We use the state-level Economic Freedom of North America (EFNA) index published by the Fraser Institute (www.freetheworld.com) to capture the effects of various government policies on self-employment growth. The EFNA is an attempt to measure the extent of the restrictions on economic freedom imposed by governments, and it rates economic freedom on a 10-point scale (higher values mean more economic freedom) for two indices. An all-government index captures the impact of restrictions on economic freedom by all levels of government (federal, state, and local). A sub-national index captures the impact of restrictions by state and local governments. It employs 10 components in three areas: (1) size of government (general consumption expenditures by government as a percentage of GDP, transfers and subsidies as a percentage of GDP, and social security payments as a percentage of GDP); (2) takings and discriminatory taxation (total government revenue from own source as a percentage of GDP, top marginal income tax rate and the income threshold at which it applies, indirect tax revenue as a percentage of GDP, and sales taxes collected as a percentage of GDP); and (3) labor market freedom (minimum wage legislation, government employment as a percentage of total state/provincial employment, and union density). We use these three measures as three separate variables in our model.

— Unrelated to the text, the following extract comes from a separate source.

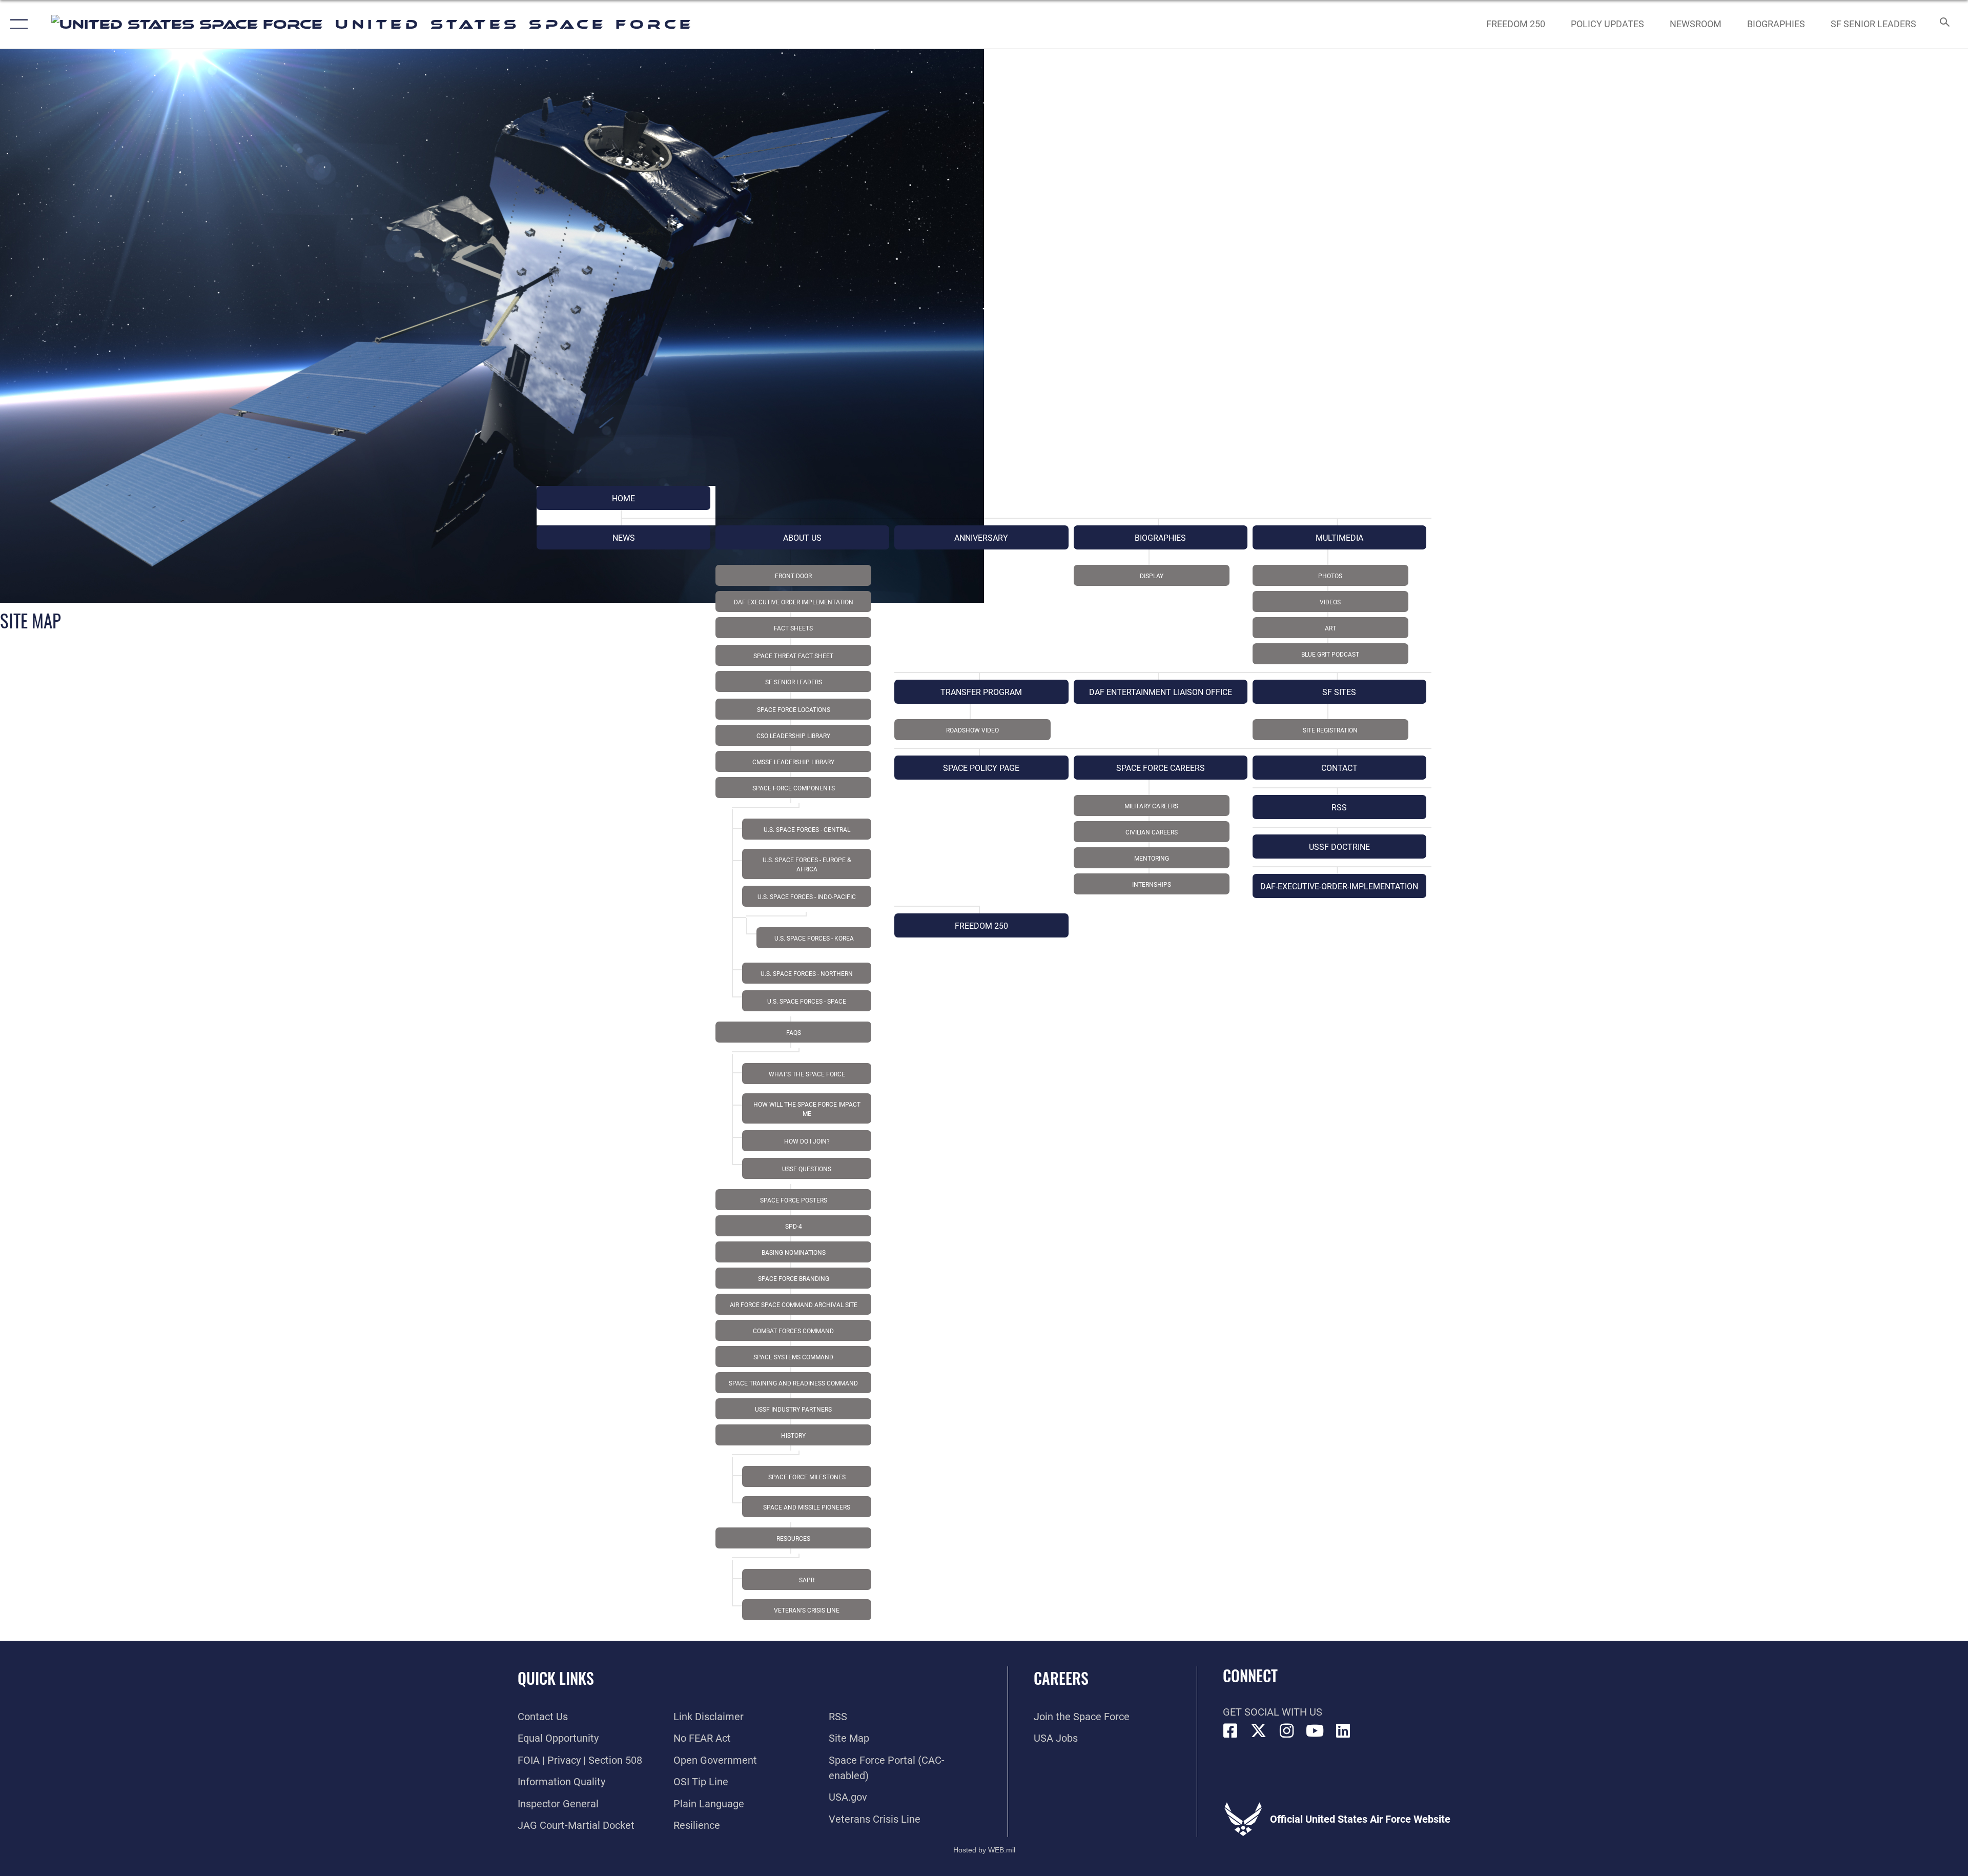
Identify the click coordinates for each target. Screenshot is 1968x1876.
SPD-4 (793, 1226)
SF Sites (1339, 692)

This leads to the specification of the following general model of net proprietorship or self-employment density growth (Δprop i ) in county i over time:

$$ \Delta {\text{prop}}_i = f(\pi _i ,{\text{ }}\omega _i ,{\text{ }}\eta _i ,{\text{ }}\Omega _i ,{\text{ }}\Psi _i ,{\text{ }}\Gamma _i ) = f{\text{ }}({\mathbf{X}}_i \user2{\beta } + \varepsilon _i ) $$
(6)

where all regressors (summarized in X) were defined previously. Figure 2 shows county-level increases and decreases in self-employment shares or densities between 1990 and 2000 (variable dpropsh i ). While the overall pattern seems largely random, certain county clusters emerge in which the density decreased, for example, in north-central Pennsylvania and central Vermont, as well as in southern Illinois and parts of the southern Great Plains states. This potential spatial clustering is explored below in greater detail.

Fig. 2
figure 2

Net change in proprietor jobs as a share of all jobs, non-farm, 1990–2000

4 Econometric issues

Equation 6 shows the change in county proprietorships relative to total employment from 1990 to 2000. In this formulation the regressors “explain” relative growth in proprietorships, or whether and how the mix of proprietors in total employment is changing relative to total employment.

As already noted, county-level aggregates are used to proxy for the characteristics of the pool of individuals from which entrepreneurs potentially emerge, and the local market conditions facing the self-employed. For example, a larger share of adults in a county with at least some college experience represents a larger pool of individuals with the requisite skills and knowledge to start their own businesses; consequently, this variable is hypothesized to positively affect proprietorship growth over time. The percent of owner-occupied housing and median housing value in each county are used to proxy for wealth and access to collateral. Median population age captures age-related effects, including the average amount of experience of workers.

Summary statistics for regressors used in the equations are reported in Table 1, along with the expected sign for each variable. The source for most of the data is either the Regional Economic Information System (Bureau of Economic Analysis) or the 1990 Population Census (Census Bureau); details are contained in the notes to Table 1 and in footnote 1.Footnote 8

Table 1 Description of variables and summary statistics

4.1 Spatial dependence

Figure 2 reveals that proprietorship growth potentially displays spatial patterns, suggesting that the growth is not independently distributed over space. A high concentration of proprietorship change occurs in Western and Midwestern counties, and Southeast and Northeast counties. The apparent clustering of proprietorship growth rates indicates that the data may not be randomly distributed. Such clustering of observations in space is known as spatial dependence.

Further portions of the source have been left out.